During a scathing critique of Ronald Reagan's accuracy on the campaign stump, the "CBS Evening News" of April 3 repeated an increasingly familiar accusation about a 16-year-old tax cut that has become a source of double trouble for Reagan as probable Republican presidential nominee.

The question seems ludicrous on its face: did Reagan exaggerate the size of the so-called Kennedy tax reduction passed by Congress in 1964? Behind this seeming irrelevancy are efforts both to blunt Reagan's most effective economic issue and portray him as a simpleton incapable of being president. What's more, the controversy is disrupting a campaign staff wracked by repeated purges.

New York lawyer William Casey, Reagan's campaign manager since the New Hampshire primary, is determined to end at least the internal side of the controversy. That is why he will dine here Tuesday with Rep. Jack Kemp, Reagan's policy coordinator and advocate of his tax-cut strategy.

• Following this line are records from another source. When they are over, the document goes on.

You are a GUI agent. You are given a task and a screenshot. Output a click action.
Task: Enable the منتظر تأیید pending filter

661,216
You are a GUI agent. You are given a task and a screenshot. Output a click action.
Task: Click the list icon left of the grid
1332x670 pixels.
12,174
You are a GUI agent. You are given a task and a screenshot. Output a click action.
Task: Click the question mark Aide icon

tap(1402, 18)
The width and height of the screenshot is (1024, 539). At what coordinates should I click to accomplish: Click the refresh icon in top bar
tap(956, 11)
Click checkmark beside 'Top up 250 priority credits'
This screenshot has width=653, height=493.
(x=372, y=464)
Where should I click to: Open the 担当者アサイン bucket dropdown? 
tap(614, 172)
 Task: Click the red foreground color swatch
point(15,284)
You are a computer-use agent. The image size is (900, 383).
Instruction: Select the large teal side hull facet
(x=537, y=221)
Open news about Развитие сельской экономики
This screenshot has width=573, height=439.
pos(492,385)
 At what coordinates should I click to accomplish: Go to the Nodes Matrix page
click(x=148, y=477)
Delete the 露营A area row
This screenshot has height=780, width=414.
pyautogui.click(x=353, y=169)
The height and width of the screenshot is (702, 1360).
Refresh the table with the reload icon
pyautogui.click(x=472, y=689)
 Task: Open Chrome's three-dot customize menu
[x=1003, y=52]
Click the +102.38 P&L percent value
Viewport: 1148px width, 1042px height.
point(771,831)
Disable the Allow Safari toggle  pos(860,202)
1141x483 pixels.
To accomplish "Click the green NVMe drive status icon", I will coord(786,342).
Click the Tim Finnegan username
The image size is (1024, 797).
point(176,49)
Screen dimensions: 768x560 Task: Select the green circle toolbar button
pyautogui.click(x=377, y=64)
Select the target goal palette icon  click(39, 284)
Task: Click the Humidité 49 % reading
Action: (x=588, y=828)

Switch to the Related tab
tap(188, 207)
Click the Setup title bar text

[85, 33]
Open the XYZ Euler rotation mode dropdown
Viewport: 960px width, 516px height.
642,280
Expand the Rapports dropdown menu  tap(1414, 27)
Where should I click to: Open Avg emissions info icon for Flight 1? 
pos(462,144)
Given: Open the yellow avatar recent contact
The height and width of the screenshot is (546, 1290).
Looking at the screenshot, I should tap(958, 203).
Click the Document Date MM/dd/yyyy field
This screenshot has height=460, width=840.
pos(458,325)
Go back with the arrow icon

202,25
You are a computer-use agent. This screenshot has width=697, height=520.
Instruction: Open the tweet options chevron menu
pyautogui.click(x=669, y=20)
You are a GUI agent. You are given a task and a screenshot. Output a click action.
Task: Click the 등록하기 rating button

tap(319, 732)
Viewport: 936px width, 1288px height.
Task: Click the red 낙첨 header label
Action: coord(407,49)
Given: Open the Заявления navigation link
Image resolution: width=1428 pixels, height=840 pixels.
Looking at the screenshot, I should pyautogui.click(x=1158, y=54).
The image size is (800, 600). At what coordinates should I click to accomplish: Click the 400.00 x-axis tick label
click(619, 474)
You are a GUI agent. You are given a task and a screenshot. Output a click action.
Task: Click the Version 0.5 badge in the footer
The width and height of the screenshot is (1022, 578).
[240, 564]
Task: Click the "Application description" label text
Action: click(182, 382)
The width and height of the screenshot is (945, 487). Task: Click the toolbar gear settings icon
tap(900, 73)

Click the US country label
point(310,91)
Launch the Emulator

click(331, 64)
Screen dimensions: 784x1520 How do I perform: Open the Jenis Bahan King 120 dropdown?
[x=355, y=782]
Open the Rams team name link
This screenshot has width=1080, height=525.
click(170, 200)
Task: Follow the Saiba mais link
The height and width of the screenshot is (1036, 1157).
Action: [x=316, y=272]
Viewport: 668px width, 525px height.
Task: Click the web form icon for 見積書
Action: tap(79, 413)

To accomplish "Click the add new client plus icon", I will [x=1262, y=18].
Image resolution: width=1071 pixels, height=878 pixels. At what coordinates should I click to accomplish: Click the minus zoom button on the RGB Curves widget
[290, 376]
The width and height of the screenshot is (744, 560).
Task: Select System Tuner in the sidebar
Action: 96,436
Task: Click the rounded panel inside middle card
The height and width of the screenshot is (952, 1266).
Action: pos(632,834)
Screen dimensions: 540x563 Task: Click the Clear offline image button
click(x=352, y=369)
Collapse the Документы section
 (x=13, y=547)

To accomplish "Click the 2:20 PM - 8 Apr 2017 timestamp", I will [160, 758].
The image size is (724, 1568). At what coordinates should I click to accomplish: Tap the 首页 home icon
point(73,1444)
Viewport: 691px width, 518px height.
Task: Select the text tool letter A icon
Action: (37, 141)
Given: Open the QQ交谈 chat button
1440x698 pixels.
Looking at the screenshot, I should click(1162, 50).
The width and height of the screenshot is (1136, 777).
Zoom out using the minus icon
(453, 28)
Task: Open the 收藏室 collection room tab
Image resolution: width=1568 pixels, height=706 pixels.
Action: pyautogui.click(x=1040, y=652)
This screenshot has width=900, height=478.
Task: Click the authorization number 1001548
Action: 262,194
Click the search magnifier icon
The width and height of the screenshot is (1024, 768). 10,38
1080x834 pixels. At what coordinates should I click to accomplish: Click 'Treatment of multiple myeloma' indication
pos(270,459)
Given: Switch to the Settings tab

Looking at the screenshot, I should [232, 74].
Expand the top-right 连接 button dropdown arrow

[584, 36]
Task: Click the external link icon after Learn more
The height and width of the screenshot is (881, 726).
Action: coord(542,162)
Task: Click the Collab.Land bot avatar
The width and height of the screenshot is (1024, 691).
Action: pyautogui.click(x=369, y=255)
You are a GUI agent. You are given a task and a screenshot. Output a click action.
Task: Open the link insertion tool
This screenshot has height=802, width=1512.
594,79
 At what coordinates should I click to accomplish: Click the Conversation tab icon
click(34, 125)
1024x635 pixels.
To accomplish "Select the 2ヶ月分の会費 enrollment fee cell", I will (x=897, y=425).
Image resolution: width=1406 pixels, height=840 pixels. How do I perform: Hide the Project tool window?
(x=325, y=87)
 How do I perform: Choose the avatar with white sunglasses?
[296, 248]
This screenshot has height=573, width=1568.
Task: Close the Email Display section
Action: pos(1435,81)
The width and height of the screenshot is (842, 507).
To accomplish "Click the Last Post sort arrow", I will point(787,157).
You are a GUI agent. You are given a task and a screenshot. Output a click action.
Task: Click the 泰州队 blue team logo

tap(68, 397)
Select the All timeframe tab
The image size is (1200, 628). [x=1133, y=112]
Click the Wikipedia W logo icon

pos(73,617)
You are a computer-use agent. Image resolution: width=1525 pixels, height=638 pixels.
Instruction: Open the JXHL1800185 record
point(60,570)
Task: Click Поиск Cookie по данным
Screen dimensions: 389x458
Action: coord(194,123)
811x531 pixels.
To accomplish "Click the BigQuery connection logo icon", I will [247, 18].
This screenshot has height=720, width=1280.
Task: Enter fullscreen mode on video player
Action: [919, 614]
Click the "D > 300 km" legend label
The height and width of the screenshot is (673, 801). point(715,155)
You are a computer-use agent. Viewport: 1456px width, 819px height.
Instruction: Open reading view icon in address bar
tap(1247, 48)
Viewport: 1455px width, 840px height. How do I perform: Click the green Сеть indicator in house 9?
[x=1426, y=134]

A determined Casey, who was directing U.S. espionage agents in wartime Germany before many Russian political operatives were born, may impose order on the economic feudists. But his more important, more difficult mission is to prepare Reagan for tax and other adversarial questions that he is now muffing.

Kemp late last year sold Reagan on the Kemp-Roth tax bill, which would cut income tax rates 30 percent across the board over three years. But not until Reagan's back-to-the-wall campaign in New Hampshire did it become the cutting edge of TV spots prepared under Kemp's direction. One spot compares Kemp-Roth with President Kennedy's massive tax reduction; a burst of prosperity followed its passage in 1964 after JFK's death.

Only after Reagan's New Hampshire victory, where he won votes from blue-collar workers perhaps attracted by his invocation of Jack Kennedy's tax ideology, did this become contentious. His remaining Republican foes, George Bush and John Anderson, began blasting Reagan's tax policy as irresponsible.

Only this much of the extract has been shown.